Oliver showcased what he called one particularly “wild digression concerning Hamas” wherein Fabio told Fox anchor Neil Cavuto: “These people find so much pleasure to kill, it’s the worst—10,000 times worse than the Nazi,” Fabio said, adding that Hamas seems too gleeful in publicizing how many Jewish people they’re killing. “At least the Nazi, they kept it kind of quiet.”
“Hold on Fabio,” Oliver replied in shock. “Far be it for me to contradict a noted geopolitical expert and former ‘I Can’t Believe It’s Not Butter’ spokesperson, but ‘at least the Nazis kept it kind of quiet?!’”
“The Nazis kept it many things,” Oliver continued. “They kept it punctual. They kept it blond. They kept it humorless. And yes, they kept it tight. They were well-tailored pieces of shit, but subtlety was famously very much not their calling card, Fabio!”
Meanwhile in Congress, Oliver couldn’t help but notice how congressional Republicans kept wanting to fight witnesses and each other this past week, and found irony in Sen. Bernie Sanders (I-VT) breaking up a potential scrap between Sen. Markwayne Mullin (R-OK) and the head of the Teamsters during a senate hearing.
Sean M. O’Brien, general president of the International Brotherhood of Teamsters, previously had exchanged words with Mullin over X (formerly Twitter). When they came face to face in real life in the hearing room, Mullin halted his questioning to challenge O’Brien to fisticuffs right then and there. Sanders quickly brought things to a halt, though, wagging his right hand at Mullin and saying: “Stop it. Sit down. Sit down! You’re a United States senator.”

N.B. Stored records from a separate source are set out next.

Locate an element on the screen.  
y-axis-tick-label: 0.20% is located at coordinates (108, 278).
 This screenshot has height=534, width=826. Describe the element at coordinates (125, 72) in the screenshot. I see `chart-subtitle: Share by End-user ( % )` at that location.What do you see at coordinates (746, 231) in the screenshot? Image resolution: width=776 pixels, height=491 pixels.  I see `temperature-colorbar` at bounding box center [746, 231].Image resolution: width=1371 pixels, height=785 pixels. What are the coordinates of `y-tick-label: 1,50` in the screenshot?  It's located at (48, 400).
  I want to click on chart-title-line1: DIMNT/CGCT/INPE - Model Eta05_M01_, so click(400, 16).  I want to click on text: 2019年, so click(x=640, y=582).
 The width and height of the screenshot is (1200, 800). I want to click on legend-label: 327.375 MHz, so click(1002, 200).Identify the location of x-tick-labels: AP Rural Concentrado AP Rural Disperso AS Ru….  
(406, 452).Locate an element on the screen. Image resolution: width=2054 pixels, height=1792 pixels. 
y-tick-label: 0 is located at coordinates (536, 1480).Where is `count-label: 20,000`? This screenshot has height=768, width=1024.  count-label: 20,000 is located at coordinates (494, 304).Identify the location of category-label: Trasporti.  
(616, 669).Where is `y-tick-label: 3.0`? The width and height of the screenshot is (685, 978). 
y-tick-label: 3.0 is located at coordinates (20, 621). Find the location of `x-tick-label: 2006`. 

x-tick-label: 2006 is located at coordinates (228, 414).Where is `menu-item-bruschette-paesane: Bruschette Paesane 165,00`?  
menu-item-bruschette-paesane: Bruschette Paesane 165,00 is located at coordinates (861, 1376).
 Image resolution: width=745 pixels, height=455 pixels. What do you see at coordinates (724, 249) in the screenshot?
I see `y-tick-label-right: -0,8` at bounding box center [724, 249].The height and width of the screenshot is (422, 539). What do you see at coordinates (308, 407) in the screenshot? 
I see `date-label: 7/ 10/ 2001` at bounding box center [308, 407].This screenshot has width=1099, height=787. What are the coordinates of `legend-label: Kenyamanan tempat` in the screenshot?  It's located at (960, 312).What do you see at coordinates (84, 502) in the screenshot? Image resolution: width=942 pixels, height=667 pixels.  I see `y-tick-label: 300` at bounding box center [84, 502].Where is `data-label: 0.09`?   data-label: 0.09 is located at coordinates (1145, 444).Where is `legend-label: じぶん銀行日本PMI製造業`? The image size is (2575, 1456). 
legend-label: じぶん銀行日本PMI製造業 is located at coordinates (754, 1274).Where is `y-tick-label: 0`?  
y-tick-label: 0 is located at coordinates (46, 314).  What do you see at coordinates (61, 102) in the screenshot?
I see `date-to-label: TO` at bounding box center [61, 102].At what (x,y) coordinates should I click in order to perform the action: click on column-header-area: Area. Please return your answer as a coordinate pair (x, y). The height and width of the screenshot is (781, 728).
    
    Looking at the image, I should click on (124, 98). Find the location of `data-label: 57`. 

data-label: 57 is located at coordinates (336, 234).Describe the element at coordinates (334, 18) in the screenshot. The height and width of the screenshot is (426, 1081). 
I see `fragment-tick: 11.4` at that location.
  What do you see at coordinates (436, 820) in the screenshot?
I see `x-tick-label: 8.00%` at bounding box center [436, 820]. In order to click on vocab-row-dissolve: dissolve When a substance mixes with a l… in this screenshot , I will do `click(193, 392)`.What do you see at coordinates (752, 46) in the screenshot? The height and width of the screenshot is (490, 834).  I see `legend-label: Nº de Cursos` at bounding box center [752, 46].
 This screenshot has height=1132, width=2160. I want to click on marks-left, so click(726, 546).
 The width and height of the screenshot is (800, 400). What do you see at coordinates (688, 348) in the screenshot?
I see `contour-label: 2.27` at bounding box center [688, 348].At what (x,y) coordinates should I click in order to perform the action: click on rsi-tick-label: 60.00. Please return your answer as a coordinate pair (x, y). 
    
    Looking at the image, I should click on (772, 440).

Oliver said he wished Sanders hadn’t intervened, and drew a decisive whoa from his HBO studio audience by adding: “I mean, it is nice to hear you call for a ceasefire. A lot of us thought that you had forgotten how to do that.”
“But shut up!” Oliver said. “I want to see anabolic Jim Halpert get his ass handed to him, because do you know who Sean O’Brien is? He’s a fourth-generation Boston Teamster. He basically came out of the womb wearing brass knuckles. I want to see Sen. Anger Management get his jaw rocked by Beantown’s Mr. Clean here. That’s what I want!”